「ババヤガの夜」 王谷晶 著

ダガー賞という賞自体を知りませんでしたが、それはそれ。
あらすじ・概要
主人公の新道依子は、身長175cm/体重75kg超の恵まれた身体を持つ(女性)。
幼い頃に両親を亡くしたが、祖父に育てられる中、暴力に立ち向かうため訓練も仕込まれてきた。
ある日、道で酔っ払いとケンカをしていたところ、その腕っぷしを見込まれヤクザにスカウトされ、組長の大学生の娘・尚子のボディガードを頼まれた。
拒否するものの犬を人質にされた依子は、嫌々ながらもその仕事を受け、その日から組長宅に住み込みで働くようになる。

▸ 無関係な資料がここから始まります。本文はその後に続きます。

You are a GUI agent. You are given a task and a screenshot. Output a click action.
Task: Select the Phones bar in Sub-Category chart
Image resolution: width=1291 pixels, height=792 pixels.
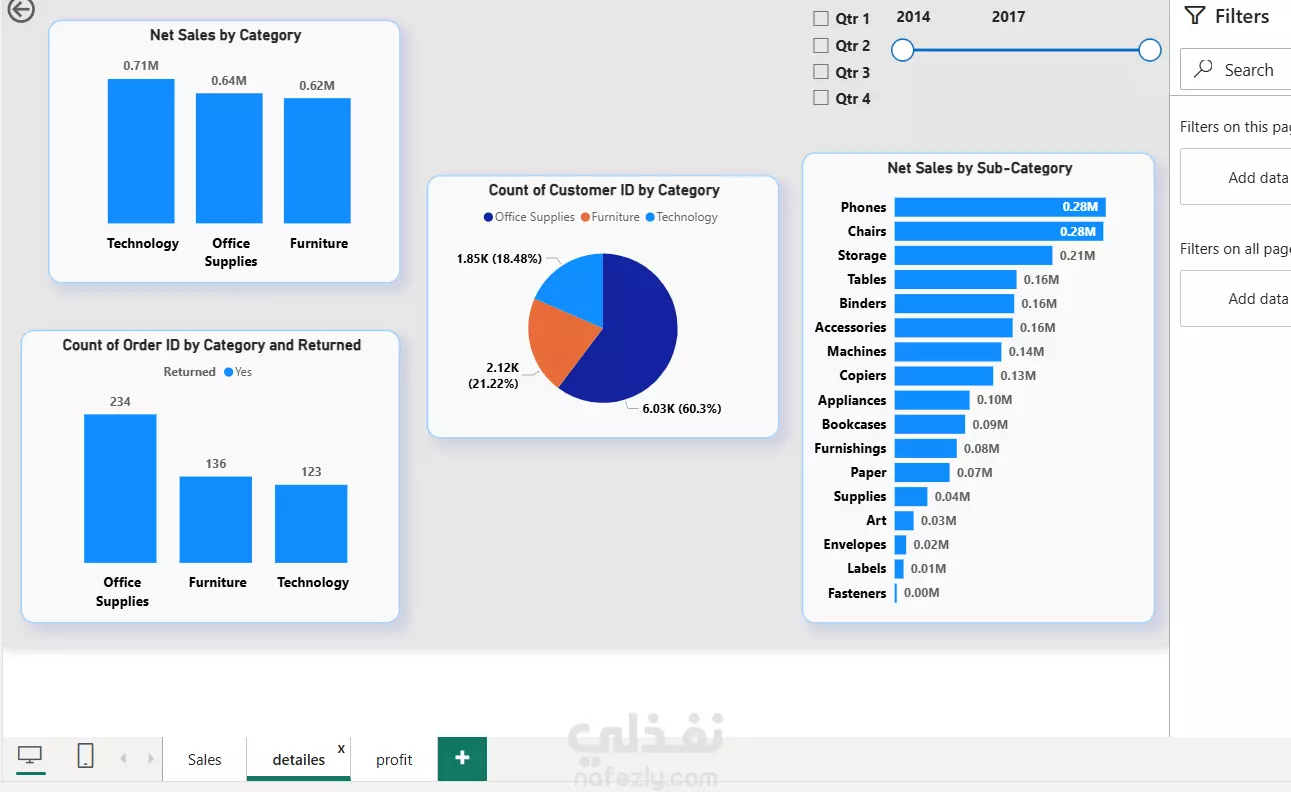1000,207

と言っても、学校への送迎、食事の配膳、習い事の管理など、さながら秘書のよう。
尚子には親が決めた許嫁がいたが、その男は大の拷問好きの変態だった。
それを知った依子は…
感想
ババヤガの夜というよくわからないタイトルだったので、勝手にサイバーパンクな世界観だと思い込んでましたが、1ページ目から「甲州街道〜」と普通に現代日本の話でした。
ちなみにババヤガとはスラブ民話に出てくる魔女だそうです(ネット調べ)。
主人公の依子は、暴力を自ら求めているので、ものすごい野生児なのかと思いきや案外普通の人で、普段は配送の仕事をこなしていますし、前科はなさそうです。

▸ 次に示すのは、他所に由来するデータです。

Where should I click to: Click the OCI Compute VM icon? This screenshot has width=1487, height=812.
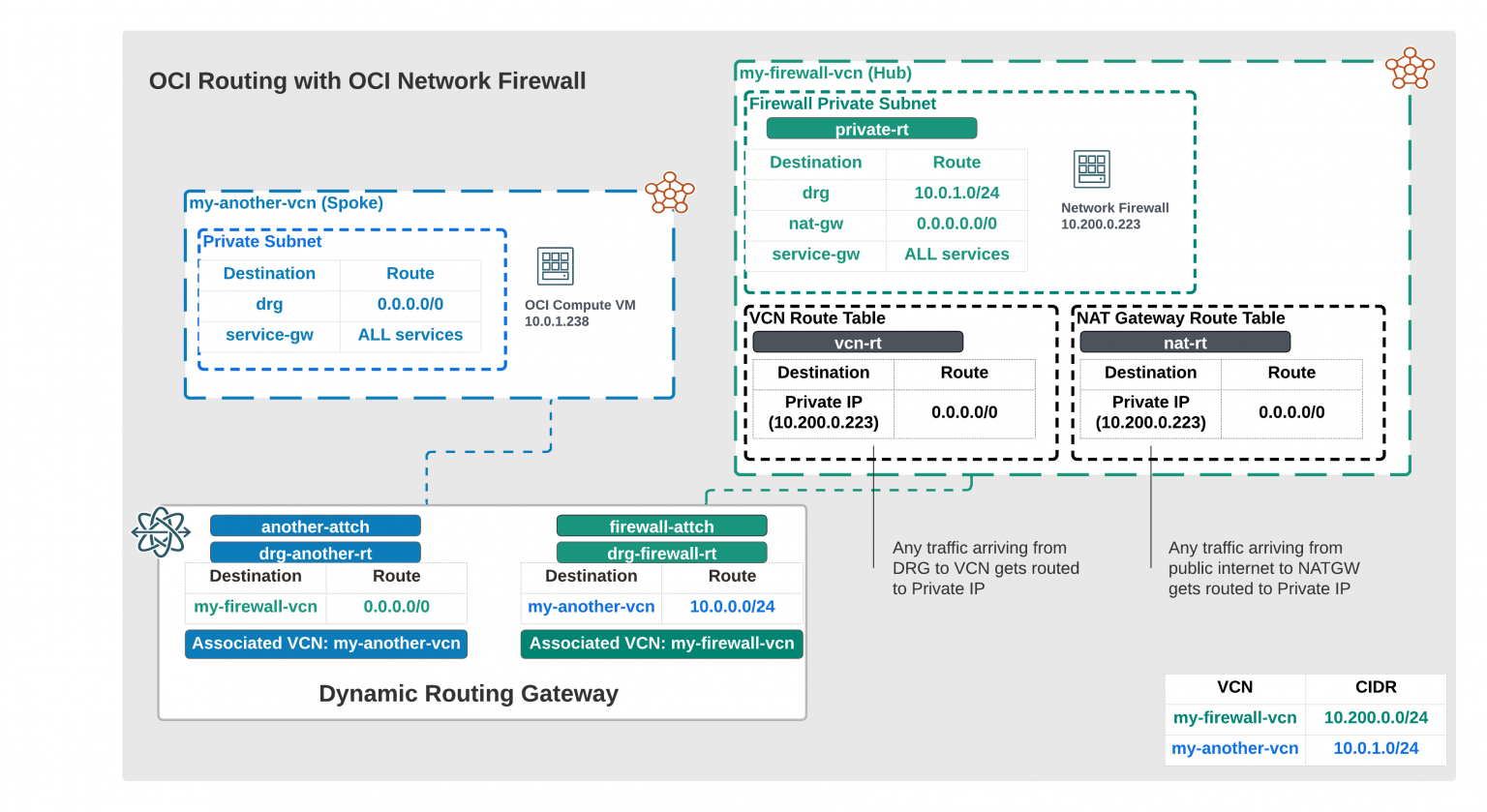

刃牙シリーズでいうと、描写的には刃牙というより範馬勇次郎に近い感じなんですが、就職もしているし日本の常識などを知ってはいるようです。
ただ犬好きなのは分かるんですが、人に対して圧倒的に暴力を求めるのに、犬(しかもヤクザが飼ってる方の犬)を殺す、くらいでなぜヤクザに従うのかはよくわかりませんでした。
そんな彼女も、尚子と過ごすうちに徐々に変わっていきます。
展開の転がし方は面白かったですね。
単なるバイオレンス・アクションではなく、ミステリー的な要素も含んでいます。
そもそも、ヤクザがボディガード頼んで・・だけだと何の話か分からなかったですけどね。
文章も平易ですし舞台も現代日本なので読みやすかったのも良かったです。
ダガー賞は全く知りませんでしたが、よいきっかけになりました。